They just magically show up every month in my account.

While I'm sipping (on) a drink.

Wherever I might be.

Once or twice a year I get un-passive and review my results and consider changes. After that, I return to being passive. As does my income.

I'm with you on this one.:)

But they are not entirely passive. I do have to click a few times to see them and move them around :D.
 
Naw - its as passive as can be. I remember the time we were literally on the beach in Sayulita after losing my wallet when I handled getting an old failed main sewer line replaced at a triplex. Thank you memorized phone contacts. Very cool to be able to do that while being a real drag that I was doing it WHILE ON THE BEACH in Mexico.

Then there was the frozen up laundry room I found out about at a stop flying back from Boston. Gave instructions for getting the thawing started and then got the news about the flooding from the broken pipes when we got into Portland.

Passive as hell.

Passive is doing next to nothing... not spending time on the phone fielding call about problems from tenants and co-ordinating repair work with contractors.... not as passive a stocks and bonds using index funds... rebalancing once a year (or even less) so an hour a year... it doesn't get more passive than that... no tenants or failed sewer pipes or frozen pipes to deal with.
 
But they are not entirely passive.
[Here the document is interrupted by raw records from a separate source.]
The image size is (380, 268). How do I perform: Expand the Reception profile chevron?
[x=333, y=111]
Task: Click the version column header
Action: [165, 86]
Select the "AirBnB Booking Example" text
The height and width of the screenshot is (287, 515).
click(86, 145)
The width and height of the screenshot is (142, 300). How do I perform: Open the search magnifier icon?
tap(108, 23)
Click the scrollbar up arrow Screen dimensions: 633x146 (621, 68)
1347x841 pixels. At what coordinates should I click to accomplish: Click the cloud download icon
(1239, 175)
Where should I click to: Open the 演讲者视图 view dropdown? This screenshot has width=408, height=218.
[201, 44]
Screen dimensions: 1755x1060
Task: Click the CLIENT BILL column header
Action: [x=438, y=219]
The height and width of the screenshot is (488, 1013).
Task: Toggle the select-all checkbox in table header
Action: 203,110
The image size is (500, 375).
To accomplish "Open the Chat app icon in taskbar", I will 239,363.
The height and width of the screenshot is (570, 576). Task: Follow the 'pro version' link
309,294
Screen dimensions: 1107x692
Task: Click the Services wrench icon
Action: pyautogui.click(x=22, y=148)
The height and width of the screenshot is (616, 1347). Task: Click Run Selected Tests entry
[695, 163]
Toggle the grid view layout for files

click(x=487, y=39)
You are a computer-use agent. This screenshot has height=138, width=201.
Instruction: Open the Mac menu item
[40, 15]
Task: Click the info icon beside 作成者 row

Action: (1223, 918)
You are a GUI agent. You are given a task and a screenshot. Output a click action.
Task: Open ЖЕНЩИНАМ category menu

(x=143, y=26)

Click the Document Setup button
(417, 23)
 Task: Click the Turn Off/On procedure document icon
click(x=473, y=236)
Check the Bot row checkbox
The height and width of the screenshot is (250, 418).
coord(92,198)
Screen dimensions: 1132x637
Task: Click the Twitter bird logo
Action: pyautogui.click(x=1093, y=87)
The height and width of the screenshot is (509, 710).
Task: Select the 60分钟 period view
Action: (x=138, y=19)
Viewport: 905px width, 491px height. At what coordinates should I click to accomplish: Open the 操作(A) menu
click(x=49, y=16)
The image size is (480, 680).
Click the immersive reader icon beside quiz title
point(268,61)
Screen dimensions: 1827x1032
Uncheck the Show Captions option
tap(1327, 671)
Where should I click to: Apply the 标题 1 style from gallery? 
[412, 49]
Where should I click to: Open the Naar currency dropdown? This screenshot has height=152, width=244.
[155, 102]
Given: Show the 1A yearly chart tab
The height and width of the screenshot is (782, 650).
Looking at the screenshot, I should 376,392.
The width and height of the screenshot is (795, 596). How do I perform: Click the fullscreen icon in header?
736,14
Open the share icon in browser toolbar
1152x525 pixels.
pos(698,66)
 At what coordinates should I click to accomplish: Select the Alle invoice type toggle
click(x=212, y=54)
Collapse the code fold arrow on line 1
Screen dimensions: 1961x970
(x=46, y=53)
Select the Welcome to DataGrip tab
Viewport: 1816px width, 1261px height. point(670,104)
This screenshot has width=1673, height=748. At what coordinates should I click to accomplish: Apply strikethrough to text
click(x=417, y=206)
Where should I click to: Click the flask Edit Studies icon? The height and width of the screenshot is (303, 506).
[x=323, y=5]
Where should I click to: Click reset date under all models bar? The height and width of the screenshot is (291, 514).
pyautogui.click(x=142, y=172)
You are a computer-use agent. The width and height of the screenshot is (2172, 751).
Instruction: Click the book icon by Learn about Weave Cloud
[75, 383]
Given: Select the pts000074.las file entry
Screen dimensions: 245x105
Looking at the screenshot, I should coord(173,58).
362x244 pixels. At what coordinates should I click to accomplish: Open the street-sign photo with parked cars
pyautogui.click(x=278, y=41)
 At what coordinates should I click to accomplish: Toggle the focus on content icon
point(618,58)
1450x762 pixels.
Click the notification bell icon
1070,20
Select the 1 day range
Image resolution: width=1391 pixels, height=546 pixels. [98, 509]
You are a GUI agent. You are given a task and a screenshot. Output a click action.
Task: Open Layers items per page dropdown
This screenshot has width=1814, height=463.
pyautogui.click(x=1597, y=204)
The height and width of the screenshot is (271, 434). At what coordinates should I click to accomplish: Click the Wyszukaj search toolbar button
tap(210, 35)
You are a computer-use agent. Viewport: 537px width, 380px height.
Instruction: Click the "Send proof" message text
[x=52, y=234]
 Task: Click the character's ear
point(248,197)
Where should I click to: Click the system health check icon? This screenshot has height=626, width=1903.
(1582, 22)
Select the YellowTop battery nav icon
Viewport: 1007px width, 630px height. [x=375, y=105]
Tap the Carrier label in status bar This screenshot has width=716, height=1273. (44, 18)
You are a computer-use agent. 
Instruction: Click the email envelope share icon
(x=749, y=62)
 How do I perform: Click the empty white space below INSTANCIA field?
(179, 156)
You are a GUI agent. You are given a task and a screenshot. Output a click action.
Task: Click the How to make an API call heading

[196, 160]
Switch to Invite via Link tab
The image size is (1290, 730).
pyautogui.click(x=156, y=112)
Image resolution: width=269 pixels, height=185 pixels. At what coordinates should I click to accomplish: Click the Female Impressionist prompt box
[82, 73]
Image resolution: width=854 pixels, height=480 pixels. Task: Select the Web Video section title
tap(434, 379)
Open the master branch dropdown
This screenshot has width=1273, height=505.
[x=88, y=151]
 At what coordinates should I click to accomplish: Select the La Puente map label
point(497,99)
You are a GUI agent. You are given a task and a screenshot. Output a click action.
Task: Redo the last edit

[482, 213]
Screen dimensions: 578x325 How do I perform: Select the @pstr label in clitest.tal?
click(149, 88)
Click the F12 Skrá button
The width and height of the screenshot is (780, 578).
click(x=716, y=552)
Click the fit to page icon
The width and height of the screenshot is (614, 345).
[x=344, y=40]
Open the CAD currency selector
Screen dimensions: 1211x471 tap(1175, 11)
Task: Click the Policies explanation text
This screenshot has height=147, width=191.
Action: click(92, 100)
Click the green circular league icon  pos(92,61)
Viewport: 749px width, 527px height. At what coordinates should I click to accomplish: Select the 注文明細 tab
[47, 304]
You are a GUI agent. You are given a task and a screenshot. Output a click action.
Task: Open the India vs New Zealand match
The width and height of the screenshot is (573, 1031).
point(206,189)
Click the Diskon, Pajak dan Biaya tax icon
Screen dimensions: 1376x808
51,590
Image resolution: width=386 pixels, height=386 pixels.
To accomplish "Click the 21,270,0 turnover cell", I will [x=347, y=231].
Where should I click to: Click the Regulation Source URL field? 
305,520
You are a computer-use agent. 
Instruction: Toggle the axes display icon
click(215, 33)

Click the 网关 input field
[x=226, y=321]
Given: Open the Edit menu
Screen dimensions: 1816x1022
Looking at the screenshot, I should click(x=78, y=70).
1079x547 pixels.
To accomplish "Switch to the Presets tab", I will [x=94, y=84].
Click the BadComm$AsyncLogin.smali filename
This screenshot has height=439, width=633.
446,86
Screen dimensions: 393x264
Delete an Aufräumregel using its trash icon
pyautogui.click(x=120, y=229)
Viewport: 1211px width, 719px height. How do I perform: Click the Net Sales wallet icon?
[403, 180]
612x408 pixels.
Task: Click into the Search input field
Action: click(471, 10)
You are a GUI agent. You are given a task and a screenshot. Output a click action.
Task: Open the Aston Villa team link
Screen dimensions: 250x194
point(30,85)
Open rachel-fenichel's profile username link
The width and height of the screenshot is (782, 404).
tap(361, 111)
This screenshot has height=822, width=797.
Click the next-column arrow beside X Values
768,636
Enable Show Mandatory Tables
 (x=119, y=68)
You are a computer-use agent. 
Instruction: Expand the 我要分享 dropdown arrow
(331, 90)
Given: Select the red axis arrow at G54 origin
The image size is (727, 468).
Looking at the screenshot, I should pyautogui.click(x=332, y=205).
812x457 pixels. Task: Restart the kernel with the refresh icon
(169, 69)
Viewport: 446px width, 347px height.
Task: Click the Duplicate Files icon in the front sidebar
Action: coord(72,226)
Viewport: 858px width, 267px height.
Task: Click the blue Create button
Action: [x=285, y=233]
I do have to click a few times to see them and move them around :D.

Right. It can be a workout! Gotta watch for that carpal tunnel syndrome!
 
I see from your sig that you retired with $300,000 which is $100,000 more than we did.

I do active investing to produce ~$45,000 to $80,000 a year from our $200,000 nest egg. It has worked for the past three years which doesn't prove much but we have withdrawn and spent more than what we started with.

I spend maybe 2 to 3 hours a day on it, which isn't really passive I guess. But I don't have to unclog toilets.
 
In any discussion of landlording, tenants and clogged toilets inevitably appear in the same sentence. Funnily enough, the one problem we never actually had, in 25 years of landlording, was a clogged toilet.

Clogged toilets would have been a snap, compared with what we did deal with...
 
I do active investing to produce ~$45,000 to $80,000 a year from our $200,000 nest egg. It has worked for the past three years which doesn't prove much but we have withdrawn and spent more than what we started with.

I spend maybe 2 to 3 hours a day on it, which isn't really passive I guess. But I don't have to unclog toilets.

So you work from home, part-time and earn 45-80 grand a year. Not a bad job. :D
 
I inherited property from my parents. If you love your children, you won't leave them real estate. There is NOTHING passive about it - at least in the model my dad followed.